# Exercise instructions
If a line in the entries includes "green", show that line.

[Stored data]
*** Block opens ***

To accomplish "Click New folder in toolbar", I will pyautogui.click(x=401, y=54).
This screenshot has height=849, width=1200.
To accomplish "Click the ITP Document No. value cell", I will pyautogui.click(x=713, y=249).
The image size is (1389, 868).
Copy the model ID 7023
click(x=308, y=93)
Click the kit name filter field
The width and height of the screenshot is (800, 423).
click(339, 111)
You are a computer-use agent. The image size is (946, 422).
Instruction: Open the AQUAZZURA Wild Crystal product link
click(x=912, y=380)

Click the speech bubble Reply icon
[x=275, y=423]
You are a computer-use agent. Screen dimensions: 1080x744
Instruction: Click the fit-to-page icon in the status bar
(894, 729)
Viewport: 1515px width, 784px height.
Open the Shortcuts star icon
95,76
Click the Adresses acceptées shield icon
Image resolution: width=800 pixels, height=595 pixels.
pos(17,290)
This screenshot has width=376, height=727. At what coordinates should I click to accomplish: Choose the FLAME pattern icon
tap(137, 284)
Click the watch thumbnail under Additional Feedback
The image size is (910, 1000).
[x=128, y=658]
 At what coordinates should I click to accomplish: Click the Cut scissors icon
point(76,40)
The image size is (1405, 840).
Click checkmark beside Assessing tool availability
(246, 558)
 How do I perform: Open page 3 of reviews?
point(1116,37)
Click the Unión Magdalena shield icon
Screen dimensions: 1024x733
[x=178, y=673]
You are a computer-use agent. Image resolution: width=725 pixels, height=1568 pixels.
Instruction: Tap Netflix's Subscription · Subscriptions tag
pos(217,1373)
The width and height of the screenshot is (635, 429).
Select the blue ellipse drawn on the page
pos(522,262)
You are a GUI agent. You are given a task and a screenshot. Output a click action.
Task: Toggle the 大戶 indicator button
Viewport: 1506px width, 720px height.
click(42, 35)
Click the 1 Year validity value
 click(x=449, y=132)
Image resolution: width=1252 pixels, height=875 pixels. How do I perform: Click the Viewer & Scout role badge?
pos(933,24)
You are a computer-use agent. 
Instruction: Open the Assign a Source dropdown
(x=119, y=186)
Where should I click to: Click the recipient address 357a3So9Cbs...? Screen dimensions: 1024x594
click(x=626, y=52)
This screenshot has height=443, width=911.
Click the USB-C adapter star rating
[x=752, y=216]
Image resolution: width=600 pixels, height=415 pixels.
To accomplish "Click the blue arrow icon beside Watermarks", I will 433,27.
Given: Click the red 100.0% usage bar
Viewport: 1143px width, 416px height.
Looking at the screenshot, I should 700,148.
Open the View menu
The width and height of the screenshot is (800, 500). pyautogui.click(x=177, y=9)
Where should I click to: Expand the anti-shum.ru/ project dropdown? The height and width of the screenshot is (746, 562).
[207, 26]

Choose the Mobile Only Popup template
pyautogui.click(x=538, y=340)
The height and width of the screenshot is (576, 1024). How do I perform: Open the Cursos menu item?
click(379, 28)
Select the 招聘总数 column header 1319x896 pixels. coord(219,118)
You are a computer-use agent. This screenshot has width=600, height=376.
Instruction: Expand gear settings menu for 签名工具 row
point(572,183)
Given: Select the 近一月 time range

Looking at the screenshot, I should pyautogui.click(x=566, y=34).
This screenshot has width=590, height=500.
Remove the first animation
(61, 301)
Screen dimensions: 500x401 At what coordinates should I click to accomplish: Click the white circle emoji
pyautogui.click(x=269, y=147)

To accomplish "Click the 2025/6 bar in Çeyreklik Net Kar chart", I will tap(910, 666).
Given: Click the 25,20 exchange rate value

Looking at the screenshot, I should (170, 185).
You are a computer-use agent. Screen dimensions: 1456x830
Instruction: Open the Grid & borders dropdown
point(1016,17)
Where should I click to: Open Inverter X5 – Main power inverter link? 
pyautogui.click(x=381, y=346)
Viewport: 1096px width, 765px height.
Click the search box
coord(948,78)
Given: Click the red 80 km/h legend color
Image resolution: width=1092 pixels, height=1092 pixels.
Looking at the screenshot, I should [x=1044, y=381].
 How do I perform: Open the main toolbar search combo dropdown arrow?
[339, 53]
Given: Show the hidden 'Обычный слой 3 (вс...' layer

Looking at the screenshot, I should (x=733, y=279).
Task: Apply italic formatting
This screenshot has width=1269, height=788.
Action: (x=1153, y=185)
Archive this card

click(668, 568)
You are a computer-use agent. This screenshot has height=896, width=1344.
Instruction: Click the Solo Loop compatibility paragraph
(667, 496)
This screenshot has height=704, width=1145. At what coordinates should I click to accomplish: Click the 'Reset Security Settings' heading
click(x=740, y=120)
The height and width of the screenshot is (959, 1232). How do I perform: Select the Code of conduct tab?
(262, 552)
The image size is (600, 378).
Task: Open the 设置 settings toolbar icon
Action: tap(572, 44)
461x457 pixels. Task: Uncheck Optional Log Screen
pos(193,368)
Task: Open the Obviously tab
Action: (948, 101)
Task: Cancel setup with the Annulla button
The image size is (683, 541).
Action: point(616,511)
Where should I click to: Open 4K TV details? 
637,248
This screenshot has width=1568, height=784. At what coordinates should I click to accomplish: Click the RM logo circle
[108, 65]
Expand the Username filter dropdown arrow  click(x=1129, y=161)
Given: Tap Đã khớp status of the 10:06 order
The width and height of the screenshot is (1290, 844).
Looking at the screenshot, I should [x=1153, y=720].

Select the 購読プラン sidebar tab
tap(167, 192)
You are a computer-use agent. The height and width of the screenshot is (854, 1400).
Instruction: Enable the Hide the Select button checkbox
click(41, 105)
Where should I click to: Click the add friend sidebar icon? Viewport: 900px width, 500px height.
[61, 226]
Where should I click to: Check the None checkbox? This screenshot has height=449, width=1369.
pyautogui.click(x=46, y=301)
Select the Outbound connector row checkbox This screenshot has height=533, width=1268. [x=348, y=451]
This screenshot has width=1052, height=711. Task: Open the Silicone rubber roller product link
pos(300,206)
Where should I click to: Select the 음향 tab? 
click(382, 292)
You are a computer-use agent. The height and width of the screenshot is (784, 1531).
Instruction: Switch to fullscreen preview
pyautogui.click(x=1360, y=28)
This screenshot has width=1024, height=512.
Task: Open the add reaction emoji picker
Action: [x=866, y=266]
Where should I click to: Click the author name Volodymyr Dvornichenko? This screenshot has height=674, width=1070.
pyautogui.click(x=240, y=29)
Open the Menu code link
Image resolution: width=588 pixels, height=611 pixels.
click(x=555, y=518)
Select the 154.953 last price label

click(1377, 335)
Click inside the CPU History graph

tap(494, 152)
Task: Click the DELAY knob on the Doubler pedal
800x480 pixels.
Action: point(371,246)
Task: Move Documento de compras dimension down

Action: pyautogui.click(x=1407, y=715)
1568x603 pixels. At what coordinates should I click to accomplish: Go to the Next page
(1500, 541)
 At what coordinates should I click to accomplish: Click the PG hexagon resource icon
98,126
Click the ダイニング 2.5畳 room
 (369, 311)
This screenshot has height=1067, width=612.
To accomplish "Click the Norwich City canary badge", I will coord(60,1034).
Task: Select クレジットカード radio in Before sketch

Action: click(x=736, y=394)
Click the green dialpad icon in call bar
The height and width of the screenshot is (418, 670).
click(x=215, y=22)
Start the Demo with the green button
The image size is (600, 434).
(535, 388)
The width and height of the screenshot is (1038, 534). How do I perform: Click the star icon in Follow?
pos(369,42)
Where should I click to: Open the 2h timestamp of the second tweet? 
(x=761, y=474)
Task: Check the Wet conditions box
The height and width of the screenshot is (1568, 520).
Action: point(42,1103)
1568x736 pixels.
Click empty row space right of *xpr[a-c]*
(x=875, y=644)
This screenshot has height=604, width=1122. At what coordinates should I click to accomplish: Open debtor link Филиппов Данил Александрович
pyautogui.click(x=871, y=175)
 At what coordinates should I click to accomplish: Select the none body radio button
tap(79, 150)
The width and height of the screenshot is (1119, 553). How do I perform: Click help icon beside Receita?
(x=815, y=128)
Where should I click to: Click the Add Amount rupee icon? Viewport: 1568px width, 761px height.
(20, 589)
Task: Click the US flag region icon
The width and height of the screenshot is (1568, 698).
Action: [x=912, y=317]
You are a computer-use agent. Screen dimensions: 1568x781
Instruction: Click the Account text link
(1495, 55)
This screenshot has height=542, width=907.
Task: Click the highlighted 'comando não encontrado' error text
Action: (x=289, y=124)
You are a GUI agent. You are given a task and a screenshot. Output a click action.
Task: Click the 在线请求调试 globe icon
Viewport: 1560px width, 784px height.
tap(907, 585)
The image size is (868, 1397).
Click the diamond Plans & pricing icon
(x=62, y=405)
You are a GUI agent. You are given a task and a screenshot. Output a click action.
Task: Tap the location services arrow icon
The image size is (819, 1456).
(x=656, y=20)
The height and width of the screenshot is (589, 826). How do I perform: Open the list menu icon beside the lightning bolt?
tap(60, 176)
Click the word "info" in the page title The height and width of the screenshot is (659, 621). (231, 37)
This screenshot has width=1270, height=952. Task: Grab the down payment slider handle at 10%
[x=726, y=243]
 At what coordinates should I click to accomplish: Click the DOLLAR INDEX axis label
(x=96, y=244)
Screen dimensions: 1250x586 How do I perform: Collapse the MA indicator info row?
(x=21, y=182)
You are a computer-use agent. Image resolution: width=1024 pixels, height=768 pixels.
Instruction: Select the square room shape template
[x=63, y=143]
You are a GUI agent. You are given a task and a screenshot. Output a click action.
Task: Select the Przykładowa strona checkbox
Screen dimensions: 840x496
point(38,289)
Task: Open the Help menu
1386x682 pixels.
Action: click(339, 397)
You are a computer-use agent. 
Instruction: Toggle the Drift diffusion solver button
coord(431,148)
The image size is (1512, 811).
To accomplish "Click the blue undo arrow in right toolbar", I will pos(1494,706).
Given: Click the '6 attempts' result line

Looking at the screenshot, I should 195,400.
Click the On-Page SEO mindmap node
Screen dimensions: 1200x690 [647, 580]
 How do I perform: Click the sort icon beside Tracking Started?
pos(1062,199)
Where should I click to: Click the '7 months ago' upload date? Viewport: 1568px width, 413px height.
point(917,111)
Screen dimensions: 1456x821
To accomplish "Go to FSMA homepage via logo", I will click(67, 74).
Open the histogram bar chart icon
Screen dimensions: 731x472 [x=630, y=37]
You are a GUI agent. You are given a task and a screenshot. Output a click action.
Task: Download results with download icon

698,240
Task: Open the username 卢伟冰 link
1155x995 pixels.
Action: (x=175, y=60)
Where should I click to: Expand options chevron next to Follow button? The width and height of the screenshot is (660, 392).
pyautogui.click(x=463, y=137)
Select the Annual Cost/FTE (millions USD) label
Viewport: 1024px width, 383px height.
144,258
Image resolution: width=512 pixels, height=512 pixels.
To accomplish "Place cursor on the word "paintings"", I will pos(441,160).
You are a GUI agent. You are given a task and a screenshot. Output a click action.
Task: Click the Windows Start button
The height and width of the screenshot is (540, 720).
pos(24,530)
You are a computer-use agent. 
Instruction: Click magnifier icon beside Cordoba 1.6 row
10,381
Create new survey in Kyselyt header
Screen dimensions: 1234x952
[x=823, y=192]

*** Block closes ***

# Finished task
Click the green dialpad icon in call bar
Start the Demo with the green button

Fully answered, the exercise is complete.